Desakan BUMN Energi untuk Mengurangi Emisi Karbon Makin Kuat

Badan usaha milik negara di sektor energi seperti PT Perusahaan Listrik Negara (Persero) dan PT Pertamina (Persero) bahkan sudah beberapa kali diminta untuk segera beradaptasi menuju tren transisi energi.

Muhammad Ridwan & Wibi Pangestu Pratama

7 Des 2021 - 20.27
A-
A+
Desakan BUMN Energi untuk Mengurangi Emisi Karbon Makin Kuat

Petugas mengecek instalasi di PLTP Kamojang, Garut, Jawa Barat, Rabu (8/9/2021). Pertamina menargetkan penurunan emisi Gas Rumah Kaca (GRK) pada tahun 2030 diantaranya melalui pemanfaatan energi rendah karbon dan efisiensi energi sebagai komitmen perseroan terhadap implementasi Environmental, Social and Governance (ESG). ANTARA FOTO/Indrianto Eko Suwarso

Bisnis, JAKARTA — Sektor energi merupakan salah satu sektor yang memiliki biaya yang sangat mahal dalam mengurangi emisi karbon. Perlu adanya peran aktif BUMN dan swasta agar target netral karbon pada 2060 bisa tercapai.

Badan usaha milik negara di sektor energi seperti PT Perusahaan Listrik Negara (Persero) dan PT Pertamina (Persero) bahkan sudah beberapa kali diminta untuk segera beradaptasi menuju tren transisi energi.

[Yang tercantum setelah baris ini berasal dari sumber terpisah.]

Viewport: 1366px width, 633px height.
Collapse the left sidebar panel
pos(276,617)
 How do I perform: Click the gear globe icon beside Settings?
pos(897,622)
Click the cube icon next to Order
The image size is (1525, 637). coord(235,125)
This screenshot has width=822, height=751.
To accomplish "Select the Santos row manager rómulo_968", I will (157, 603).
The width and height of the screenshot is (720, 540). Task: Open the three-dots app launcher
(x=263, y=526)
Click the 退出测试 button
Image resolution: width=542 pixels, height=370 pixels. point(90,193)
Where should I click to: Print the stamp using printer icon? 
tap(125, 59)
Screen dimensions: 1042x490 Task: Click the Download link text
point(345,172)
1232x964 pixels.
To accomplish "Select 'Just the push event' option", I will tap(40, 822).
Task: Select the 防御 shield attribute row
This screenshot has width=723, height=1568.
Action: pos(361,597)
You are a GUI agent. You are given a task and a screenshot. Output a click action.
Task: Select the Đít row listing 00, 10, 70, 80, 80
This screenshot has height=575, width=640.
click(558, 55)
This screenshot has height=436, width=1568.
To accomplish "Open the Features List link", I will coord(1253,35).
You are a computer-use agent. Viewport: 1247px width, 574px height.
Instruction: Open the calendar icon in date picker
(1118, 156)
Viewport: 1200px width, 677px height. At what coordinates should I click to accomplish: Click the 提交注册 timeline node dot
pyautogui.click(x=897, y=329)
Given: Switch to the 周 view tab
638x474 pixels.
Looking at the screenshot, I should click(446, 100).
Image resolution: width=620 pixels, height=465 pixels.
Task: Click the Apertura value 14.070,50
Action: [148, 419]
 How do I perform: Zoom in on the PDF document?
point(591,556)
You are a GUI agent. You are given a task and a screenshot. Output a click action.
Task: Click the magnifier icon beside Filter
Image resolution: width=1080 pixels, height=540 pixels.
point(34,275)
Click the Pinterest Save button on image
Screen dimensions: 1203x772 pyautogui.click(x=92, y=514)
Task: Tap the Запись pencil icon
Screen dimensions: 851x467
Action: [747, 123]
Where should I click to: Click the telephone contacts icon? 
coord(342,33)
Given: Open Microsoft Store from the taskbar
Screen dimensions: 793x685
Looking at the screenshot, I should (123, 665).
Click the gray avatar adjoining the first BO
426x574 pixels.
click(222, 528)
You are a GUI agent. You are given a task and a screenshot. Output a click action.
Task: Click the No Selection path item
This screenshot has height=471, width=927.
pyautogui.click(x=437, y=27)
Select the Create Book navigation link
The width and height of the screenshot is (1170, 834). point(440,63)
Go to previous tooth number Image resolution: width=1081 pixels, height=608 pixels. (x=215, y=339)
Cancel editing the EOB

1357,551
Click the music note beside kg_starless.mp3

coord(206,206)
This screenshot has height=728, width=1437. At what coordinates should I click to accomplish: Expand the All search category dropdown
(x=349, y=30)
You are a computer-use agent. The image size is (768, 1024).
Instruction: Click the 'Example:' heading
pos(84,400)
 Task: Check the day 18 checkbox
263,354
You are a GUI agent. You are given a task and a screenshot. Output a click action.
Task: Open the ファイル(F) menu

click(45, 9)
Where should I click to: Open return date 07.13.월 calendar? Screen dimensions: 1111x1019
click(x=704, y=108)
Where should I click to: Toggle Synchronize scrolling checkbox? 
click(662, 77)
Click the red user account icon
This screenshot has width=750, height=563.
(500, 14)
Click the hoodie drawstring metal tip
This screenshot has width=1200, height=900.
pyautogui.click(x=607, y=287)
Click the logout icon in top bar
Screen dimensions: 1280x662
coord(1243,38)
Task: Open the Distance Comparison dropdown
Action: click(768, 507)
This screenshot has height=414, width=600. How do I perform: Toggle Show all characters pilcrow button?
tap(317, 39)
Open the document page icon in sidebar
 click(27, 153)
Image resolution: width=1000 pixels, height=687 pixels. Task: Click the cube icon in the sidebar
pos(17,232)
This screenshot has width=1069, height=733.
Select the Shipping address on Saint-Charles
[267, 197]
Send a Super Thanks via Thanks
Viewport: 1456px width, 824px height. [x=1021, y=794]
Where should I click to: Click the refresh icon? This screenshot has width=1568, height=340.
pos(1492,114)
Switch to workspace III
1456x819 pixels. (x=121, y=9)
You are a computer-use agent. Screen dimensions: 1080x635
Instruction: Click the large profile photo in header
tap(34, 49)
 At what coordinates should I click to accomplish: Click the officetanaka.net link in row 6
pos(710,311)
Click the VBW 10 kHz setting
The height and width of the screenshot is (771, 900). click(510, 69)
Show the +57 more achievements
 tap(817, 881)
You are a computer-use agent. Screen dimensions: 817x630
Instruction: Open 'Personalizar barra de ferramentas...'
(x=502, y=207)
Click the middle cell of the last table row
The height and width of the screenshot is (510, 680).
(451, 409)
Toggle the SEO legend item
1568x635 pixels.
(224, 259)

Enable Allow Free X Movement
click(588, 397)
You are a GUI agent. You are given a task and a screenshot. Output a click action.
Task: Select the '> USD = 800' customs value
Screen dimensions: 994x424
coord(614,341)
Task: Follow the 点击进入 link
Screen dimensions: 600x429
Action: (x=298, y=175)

Menteri Keuangan Sri Mulyani Indrawati mengatakan kebutuhan biaya untuk mencapai target penurunan emisi karbon di Indonesia, yang terbesar berada di sektor energi, yang juga menyumbang karbondioksida (CO2) atau emisi karbon.

Berdasarkan perhitungan Kementerian Keuangan, imbuhnya, kebutuhan biaya untuk menurunkan emisi karbon di sektor energi mencapai Rp3.500 triliun agar sesuai dengan target net zero emission.

"Sektor energi itu bisa menurunkan tiga per empat atau 450 juta ton ekuivalen CO2. Biaya untuk menurunkan itu Rp3.500 triliun," ujar Sri Mulyani dalam Pertamina Energy Webinar 2021, Selasa (7/12/2021).

Dia menjelaskan bahwa energi memang merupakan sektor yang sangat mahal dan memakan biaya dalam operasionalnya. Namun, sektor itu sangat penting bagi masyarakat dan peranannya vital dalam menurunkan emisi karbon di Indonesia.

Besarnya kebutuhan dana tersebut, imbuhnya, berasal dari berbagai faktor, yakni pertama, transisi menuju energi hijau akan membuat sejumlah pembangkit listrik dengan sumber energi batu bara berhenti beroperasi sehingga terdapat biaya untuk penghentiannya.

Kemudian, terdapat biaya untuk membangun pembangkit listrik baru dengan sumber energi terbarukan.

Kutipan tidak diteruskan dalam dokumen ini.